The much-anticipated New Income Tax Bill, 2025, brings a significant and beneficial change for Non-Resident Indians (NRIs) looking to invest in Indian companies. A proposed provision, known as the 'forex fluctuation benefit', aims to reduce the long-term capital gains (LTCG) tax burden on the sale of unlisted equity shares of Indian companies. This move is expected to make India a more attractive investment destination for the global Indian diaspora.
Previously, NRIs faced a unique challenge. When they invested in unlisted Indian equity shares, they converted their foreign currency (like USD) into Indian Rupees (INR). However, if the rupee depreciated against the dollar during the holding period, the INR value of their investment might have increased, even if the actual value in their home currency remained the same or even decreased. Despite no real economic gain in their home currency, they were taxed on this "artificial" gain in INR terms.
The new 'forex fluctuation benefit' directly addresses this issue.
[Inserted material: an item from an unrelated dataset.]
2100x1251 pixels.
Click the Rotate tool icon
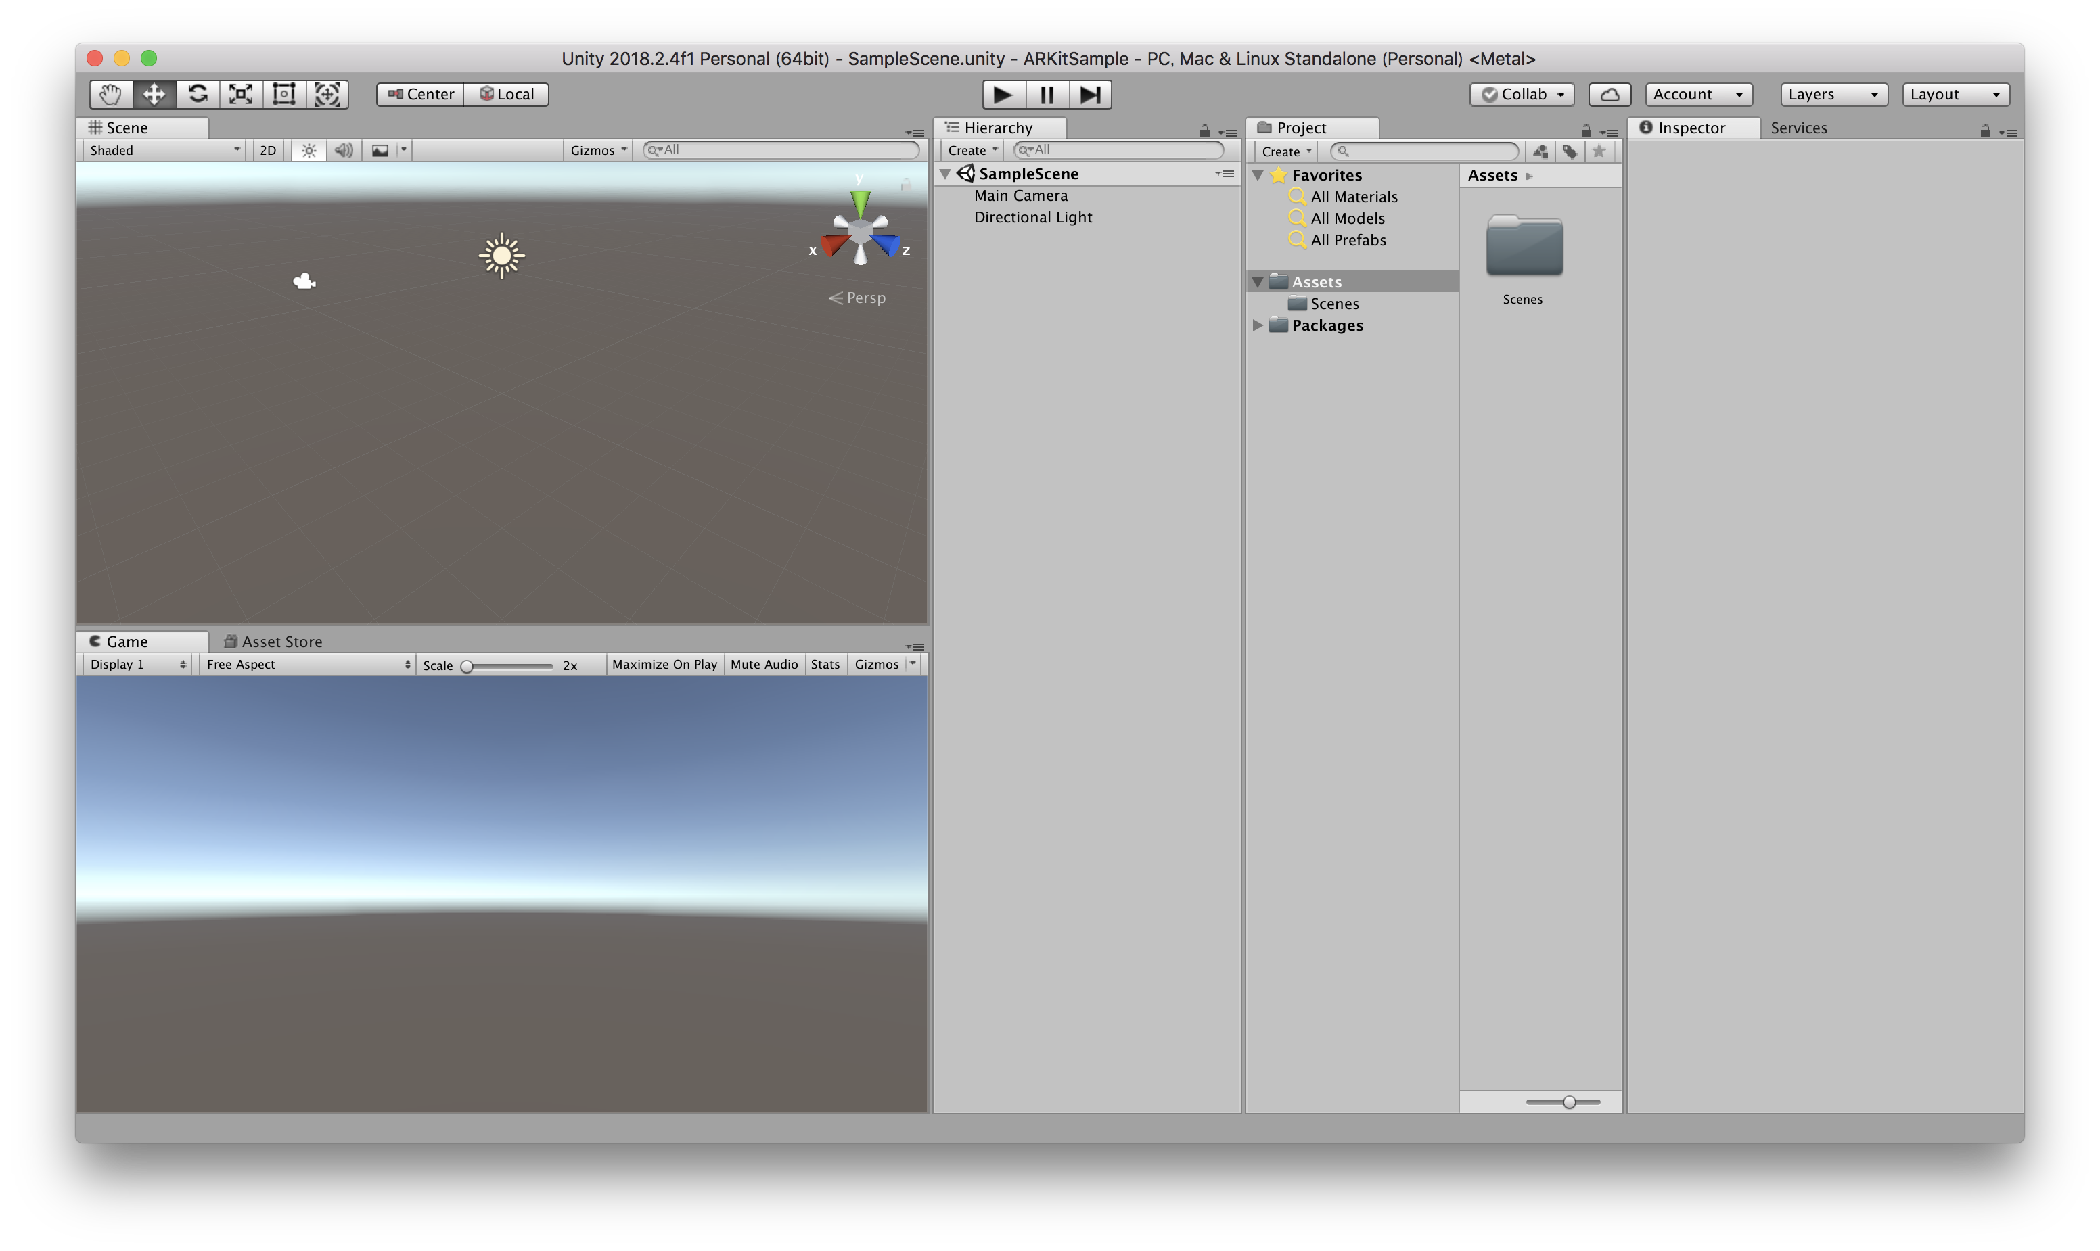click(x=198, y=94)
As per calculations, if this provision is implemented in the final act, NRIs could see their LTCG tax on unlisted shares reduced by as much as 72%. This is because they will now only be taxed on their actual gains in USD (or their original foreign currency) terms, rather than on inflated INR figures caused by currency depreciation.
Let's consider an example: An NRI invests 1 USD when it equals ₹60. Later, they sell the share when 1 USD equals ₹80. If the share price also rose from ₹60 to ₹80, from the NRI's perspective, they made no actual gain in USD terms (1 USD invested, 1 USD returned). However, under the old system, they would have been taxed on the ₹20 increase. The new bill will allow them to compute their gains in the original foreign currency, eliminating this unfair taxation on notional gains.
This proposed change, outlined in Clause 72(6) of the New Income Tax Bill 2025, applies specifically to unlisted Indian equity shares and debentures. It will not apply to listed equity shares.
This method is designed to ensure capital gains reflect the true economic gain or loss in the investor's home currency. This effectively neutralises the distorting impact of currency fluctuations, preventing over-taxation and aligning the tax liability with the actual financial outcome.
This benefit will significantly reduce the effective tax burden for non-residents, especially given the considerable depreciation of the Indian rupee against major global currencies over the years. This adjustment will align tax liability more accurately with real economic gains or losses from the perspective of non-residents.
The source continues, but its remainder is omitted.